**Document excerpt**.
+ + +

Monday, July 20, 2009

Recipe: Barbecued Pork Ribs

Are you ready? Here comes a diatribe.

Propane should be used for hot air ballooning and forklifts and never for barbecuing.

Propane should be used for hot air ballooning and forklifts and never for barbecuing.

Propane should be used for hot air ballooning and forklifts and never for barbecuing.

Did you get that?

When barbecuing, NOTHING equals a wood or charcoal heat source, NOTHING. Of course there are going to be nay-sayers, pseudo-scientists and pseudo-philosophizers and all manner of malignant thinkers out there who are going to protest and offer numerous reasons why propane is just as good as charcoal or wood. Well guess what? I'm not listening because I know better.

Nothing can impart the flavors on food that wood and charcoal do, especially not a smelly gas like propane. Sure it's cleaner and convenient but so is masturbation compared to the real thing, and I don't know about you, but you can put me in the "real thing" column when asking folks what they prefer.

If you own a propane grill, stop using it, fill it with dirt and grow geraniums in it. Then go out and get yourself a well-made, sturdy barbecue like a Weber or Charbroil. That's what I finally did (well, except for the geranium part), and I have no regrets because the results are remarkable.

If you do take this sound advice and come over to the purist ranks, seriously consider the charcoal and wood you're going to use. You wouldn't put regular fuel in a Maserati and you can't use those uniform futuristic-looking briquettes in a good barbecue. They are processed and covered with chemicals to make them burn uniformly, and well, you might as well use propane if you're going to use them.

Look for the good chunky and irregular (naturally) shaped stuff that comes in big bags. You'll find these burn hotter and impart a better flavor on the food you prepare with them. Do a little research on the subject and you'll see what I mean. It also doesn't hurt to investigate the best barbecue and ribs joints and see how they're cooking. If they're the best, I know what's burning in their kitchens!

+ + +

**Set tasks**.
a - According to the barbecued pork ribs post, which two brands are examples of a well-made, sturdy barbecue?
b - Write out the part of the barbecued pork ribs post that opens with the words containing "Are you ready?" and closes with "I know better.".

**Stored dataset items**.

+ + +

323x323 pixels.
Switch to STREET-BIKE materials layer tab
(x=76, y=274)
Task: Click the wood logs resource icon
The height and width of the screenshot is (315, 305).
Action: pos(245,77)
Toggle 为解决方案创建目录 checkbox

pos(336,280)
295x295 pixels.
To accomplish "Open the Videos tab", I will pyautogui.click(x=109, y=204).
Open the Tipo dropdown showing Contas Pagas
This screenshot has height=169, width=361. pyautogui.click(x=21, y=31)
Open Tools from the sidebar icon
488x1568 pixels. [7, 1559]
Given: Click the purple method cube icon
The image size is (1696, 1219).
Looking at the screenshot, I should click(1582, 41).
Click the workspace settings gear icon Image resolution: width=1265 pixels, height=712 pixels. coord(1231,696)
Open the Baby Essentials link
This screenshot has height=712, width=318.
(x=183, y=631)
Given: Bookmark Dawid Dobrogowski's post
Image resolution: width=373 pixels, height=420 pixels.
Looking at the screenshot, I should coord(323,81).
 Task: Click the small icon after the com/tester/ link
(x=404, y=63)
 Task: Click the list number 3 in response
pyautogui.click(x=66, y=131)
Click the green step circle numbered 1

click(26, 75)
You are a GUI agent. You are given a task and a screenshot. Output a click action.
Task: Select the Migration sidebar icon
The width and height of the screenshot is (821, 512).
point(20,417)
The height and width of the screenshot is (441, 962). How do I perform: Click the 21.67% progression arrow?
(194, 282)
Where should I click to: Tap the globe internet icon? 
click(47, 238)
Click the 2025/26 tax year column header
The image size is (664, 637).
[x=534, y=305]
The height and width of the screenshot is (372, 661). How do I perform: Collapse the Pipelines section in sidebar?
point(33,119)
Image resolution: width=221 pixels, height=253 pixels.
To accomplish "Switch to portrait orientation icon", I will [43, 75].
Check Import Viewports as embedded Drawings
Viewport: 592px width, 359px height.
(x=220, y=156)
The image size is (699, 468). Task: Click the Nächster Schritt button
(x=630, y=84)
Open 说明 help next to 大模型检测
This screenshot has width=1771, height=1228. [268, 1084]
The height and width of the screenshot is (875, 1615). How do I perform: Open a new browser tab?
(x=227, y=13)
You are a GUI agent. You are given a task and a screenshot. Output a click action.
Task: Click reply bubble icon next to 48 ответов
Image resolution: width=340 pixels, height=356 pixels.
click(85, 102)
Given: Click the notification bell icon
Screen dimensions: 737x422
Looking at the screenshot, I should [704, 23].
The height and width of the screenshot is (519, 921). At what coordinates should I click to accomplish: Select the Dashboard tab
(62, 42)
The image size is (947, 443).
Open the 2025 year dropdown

+ + +

**The solutions**.
a - Weber and Charbroil.

b -
Are you ready? Here comes a diatribe.

Propane should be used for hot air ballooning and forklifts and never for barbecuing.

Propane should be used for hot air ballooning and forklifts and never for barbecuing.

Propane should be used for hot air ballooning and forklifts and never for barbecuing.

Did you get that?

When barbecuing, NOTHING equals a wood or charcoal heat source, NOTHING. Of course there are going to be nay-sayers, pseudo-scientists and pseudo-philosophizers and all manner of malignant thinkers out there who are going to protest and offer numerous reasons why propane is just as good as charcoal or wood. Well guess what? I'm not listening because I know better.